▸ **Problem requirements**: Reproduce everything from the line containing "Image resolution: width=1456" down to the line containing "will click(x=848, y=65).", swapping "chevron arrow" for "disclosure arrow" and leaving all else unchanged.
• • •
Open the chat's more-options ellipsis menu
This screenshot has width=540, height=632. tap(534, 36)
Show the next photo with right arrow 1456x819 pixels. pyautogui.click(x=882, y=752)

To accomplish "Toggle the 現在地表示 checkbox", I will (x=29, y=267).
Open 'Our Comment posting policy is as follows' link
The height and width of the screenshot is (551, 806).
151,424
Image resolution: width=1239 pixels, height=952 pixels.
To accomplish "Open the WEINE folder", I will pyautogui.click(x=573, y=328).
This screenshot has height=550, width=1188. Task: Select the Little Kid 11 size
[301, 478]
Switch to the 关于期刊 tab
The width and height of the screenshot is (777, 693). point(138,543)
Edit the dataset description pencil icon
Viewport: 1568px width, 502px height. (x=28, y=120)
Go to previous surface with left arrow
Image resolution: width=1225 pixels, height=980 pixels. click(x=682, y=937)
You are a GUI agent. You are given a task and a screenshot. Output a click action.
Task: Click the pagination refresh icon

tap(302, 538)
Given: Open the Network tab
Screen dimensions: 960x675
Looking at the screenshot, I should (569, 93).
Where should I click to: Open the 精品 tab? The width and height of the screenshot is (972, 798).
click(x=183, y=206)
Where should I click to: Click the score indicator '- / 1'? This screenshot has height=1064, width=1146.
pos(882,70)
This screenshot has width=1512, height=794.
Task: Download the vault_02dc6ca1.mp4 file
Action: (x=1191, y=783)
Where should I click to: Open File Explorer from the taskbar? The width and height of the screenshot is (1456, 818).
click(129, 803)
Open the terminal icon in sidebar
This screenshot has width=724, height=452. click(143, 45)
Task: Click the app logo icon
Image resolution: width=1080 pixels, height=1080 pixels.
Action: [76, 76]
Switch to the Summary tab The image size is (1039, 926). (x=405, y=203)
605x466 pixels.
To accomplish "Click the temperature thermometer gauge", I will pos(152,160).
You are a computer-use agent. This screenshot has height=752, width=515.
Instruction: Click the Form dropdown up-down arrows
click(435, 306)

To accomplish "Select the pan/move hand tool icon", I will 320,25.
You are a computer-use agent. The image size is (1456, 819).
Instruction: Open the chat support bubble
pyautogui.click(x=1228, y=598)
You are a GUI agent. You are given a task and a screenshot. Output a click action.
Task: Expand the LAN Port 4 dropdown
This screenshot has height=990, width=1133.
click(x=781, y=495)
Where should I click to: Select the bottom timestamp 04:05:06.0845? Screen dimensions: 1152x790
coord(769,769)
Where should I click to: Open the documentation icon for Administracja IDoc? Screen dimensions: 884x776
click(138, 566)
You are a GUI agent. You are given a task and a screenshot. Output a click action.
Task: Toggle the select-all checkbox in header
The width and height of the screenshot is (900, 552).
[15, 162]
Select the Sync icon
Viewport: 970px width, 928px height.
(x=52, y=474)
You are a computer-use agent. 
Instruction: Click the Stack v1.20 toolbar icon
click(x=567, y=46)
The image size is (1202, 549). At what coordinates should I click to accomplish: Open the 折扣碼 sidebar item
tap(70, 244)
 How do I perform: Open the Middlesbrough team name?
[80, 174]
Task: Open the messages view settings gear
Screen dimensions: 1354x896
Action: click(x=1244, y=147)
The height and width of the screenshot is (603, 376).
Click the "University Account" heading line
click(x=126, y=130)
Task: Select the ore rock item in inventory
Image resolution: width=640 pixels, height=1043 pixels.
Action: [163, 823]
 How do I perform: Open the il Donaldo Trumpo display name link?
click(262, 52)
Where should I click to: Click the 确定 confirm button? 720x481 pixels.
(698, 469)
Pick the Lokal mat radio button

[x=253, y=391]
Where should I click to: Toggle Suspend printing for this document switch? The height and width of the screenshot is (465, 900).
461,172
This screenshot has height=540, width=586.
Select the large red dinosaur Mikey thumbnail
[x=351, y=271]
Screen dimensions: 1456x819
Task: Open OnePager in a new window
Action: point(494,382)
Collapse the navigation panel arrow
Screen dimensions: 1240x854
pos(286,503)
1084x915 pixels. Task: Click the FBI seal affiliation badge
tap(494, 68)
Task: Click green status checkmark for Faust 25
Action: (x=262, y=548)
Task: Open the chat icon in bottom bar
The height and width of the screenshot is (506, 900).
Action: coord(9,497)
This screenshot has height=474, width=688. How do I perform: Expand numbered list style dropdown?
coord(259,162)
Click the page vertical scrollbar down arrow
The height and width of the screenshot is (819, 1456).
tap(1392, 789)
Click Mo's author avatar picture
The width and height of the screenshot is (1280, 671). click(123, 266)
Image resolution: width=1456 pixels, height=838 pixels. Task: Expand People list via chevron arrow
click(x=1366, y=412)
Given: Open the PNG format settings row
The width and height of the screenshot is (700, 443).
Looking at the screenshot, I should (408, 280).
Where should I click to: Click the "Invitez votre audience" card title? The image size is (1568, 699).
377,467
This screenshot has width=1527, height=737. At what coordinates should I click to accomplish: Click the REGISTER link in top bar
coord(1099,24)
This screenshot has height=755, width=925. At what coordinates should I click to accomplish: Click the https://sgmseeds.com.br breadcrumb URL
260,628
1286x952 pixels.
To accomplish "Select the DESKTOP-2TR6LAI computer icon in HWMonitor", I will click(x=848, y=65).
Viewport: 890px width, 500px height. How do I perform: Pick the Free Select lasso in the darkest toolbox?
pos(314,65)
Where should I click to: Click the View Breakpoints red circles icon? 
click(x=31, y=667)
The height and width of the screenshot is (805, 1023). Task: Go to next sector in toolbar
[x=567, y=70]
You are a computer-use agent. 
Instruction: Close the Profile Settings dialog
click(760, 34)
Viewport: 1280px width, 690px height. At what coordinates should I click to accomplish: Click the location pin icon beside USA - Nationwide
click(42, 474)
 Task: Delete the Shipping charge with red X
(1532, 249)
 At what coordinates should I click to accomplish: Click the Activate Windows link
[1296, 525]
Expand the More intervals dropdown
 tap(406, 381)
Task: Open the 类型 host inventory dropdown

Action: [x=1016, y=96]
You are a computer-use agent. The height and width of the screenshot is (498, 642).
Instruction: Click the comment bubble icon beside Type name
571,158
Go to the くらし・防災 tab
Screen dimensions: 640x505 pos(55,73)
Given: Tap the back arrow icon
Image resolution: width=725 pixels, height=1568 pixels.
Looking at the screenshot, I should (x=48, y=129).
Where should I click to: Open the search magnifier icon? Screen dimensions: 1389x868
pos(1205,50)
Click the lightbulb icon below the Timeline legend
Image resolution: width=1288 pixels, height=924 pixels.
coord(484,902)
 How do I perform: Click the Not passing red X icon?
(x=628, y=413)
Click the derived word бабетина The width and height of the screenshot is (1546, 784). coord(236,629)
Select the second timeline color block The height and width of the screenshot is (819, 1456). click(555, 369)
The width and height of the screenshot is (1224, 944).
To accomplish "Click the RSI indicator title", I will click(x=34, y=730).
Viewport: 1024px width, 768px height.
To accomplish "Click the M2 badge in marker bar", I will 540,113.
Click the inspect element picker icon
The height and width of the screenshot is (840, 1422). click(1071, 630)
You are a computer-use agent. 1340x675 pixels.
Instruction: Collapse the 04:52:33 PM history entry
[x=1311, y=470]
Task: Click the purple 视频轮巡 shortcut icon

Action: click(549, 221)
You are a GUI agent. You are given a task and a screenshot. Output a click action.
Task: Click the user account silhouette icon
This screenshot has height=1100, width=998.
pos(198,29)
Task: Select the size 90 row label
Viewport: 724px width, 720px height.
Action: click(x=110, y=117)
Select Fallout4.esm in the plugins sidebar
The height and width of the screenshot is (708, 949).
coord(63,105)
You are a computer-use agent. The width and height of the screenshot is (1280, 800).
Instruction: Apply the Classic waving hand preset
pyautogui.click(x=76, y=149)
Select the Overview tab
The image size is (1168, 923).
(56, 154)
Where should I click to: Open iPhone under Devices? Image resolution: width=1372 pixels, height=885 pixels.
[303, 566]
• • •
▸ **Completed task**:
Image resolution: width=1456 pixels, height=838 pixels. Task: Expand People list via disclosure arrow
click(x=1366, y=412)
Given: Open the PNG format settings row
The width and height of the screenshot is (700, 443).
Looking at the screenshot, I should (408, 280).
Where should I click to: Click the "Invitez votre audience" card title? The image size is (1568, 699).
377,467
This screenshot has width=1527, height=737. At what coordinates should I click to accomplish: Click the REGISTER link in top bar
coord(1099,24)
This screenshot has height=755, width=925. At what coordinates should I click to accomplish: Click the https://sgmseeds.com.br breadcrumb URL
260,628
1286x952 pixels.
To accomplish "Select the DESKTOP-2TR6LAI computer icon in HWMonitor", I will click(x=848, y=65).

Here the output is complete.